| Provided information |
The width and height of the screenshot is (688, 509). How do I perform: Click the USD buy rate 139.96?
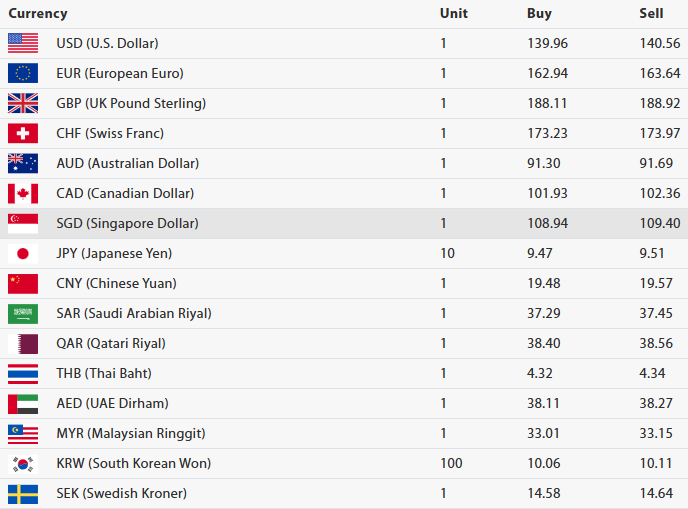point(547,43)
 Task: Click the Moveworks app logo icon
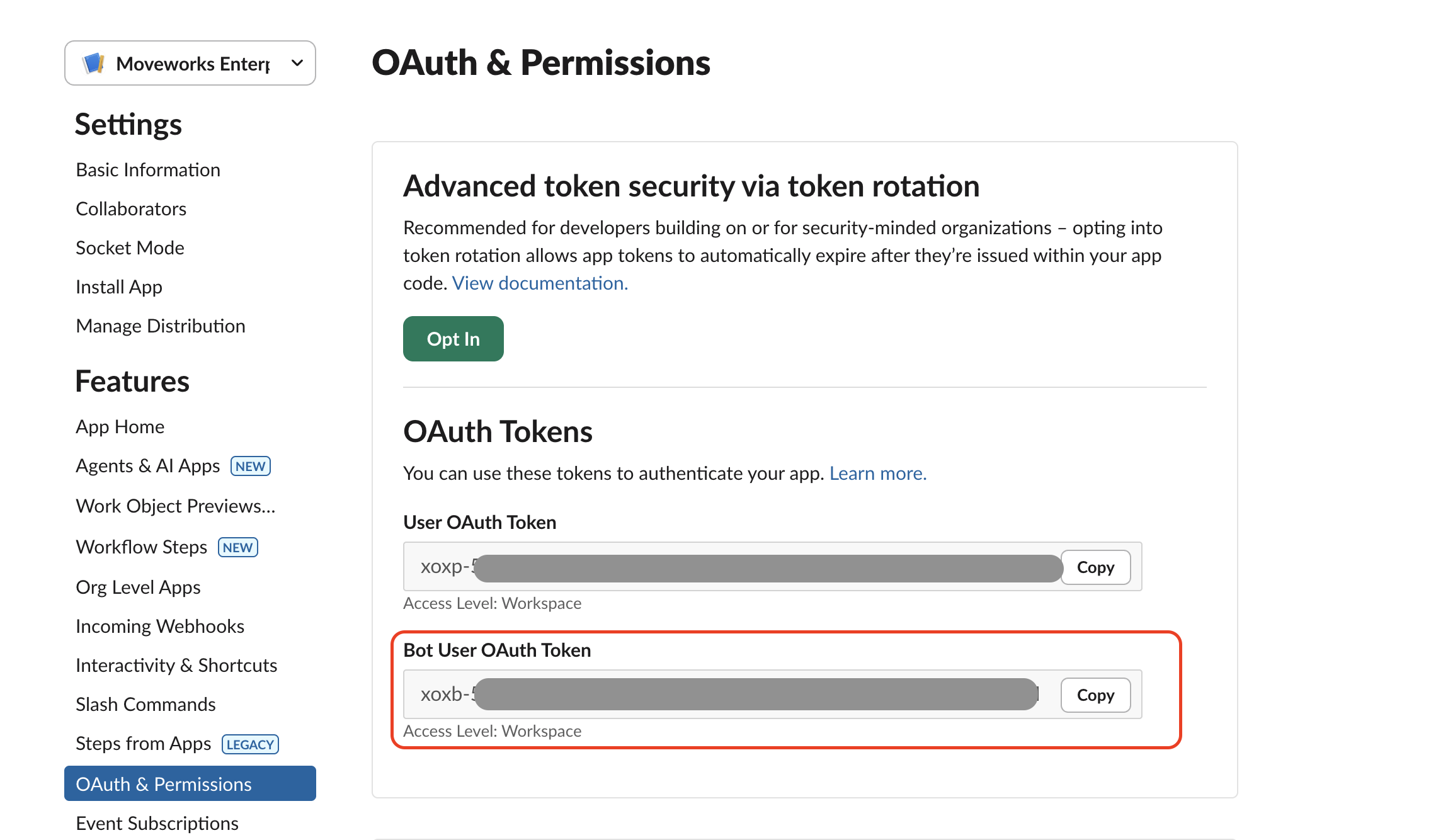93,64
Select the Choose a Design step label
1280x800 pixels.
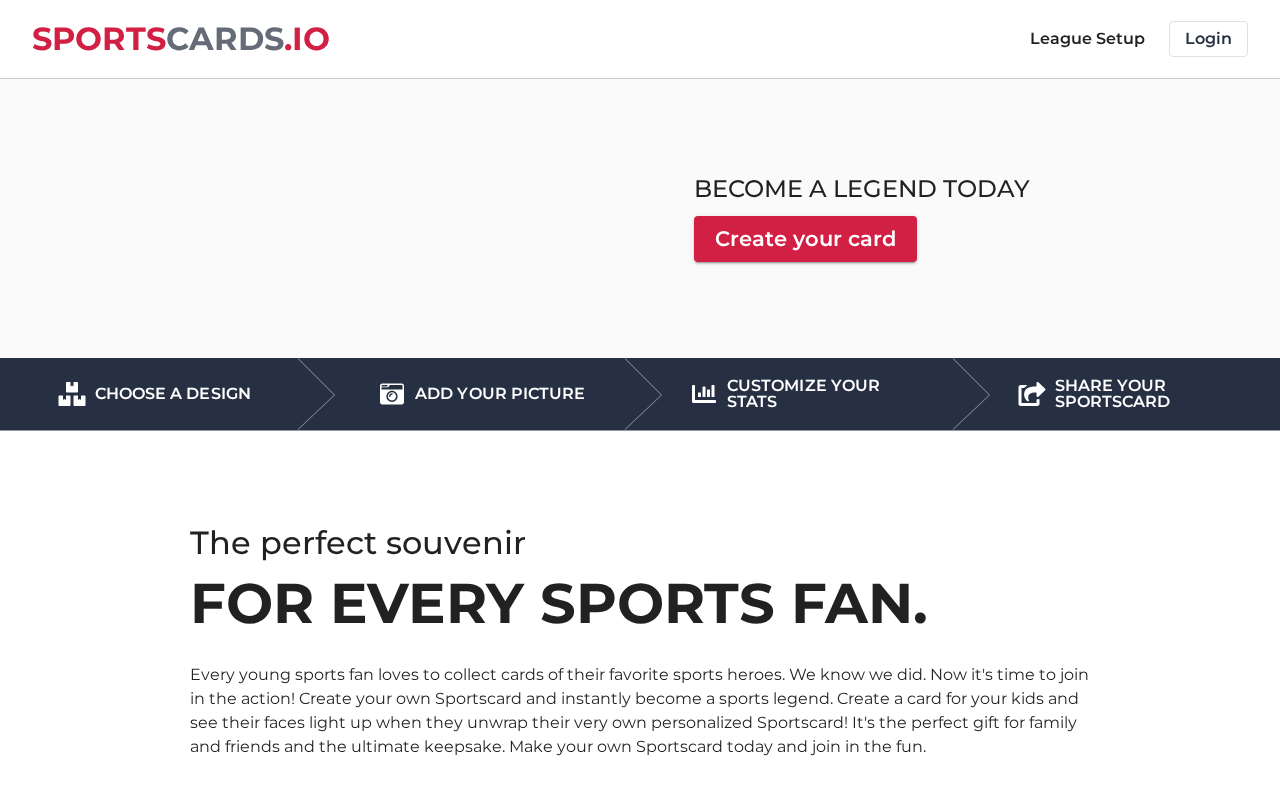173,394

| What the task requires |
Give the listing above as a Markdown table with the columns No. and Text, one row per line and blank lines omitted. Leave the pictures out of your answer.

| Response below |
| No. | Text |
|---|---|
| 1 | The width and height of the screenshot is (688, 509). How do I perform: Click the USD buy rate 139.96? |
| 2 | point(547,43) |
| 3 |  Task: Click the Moveworks app logo icon |
| 4 | 93,64 |
| 5 | Select the Choose a Design step label |
| 6 | 1280x800 pixels. |
| 7 | 173,394 |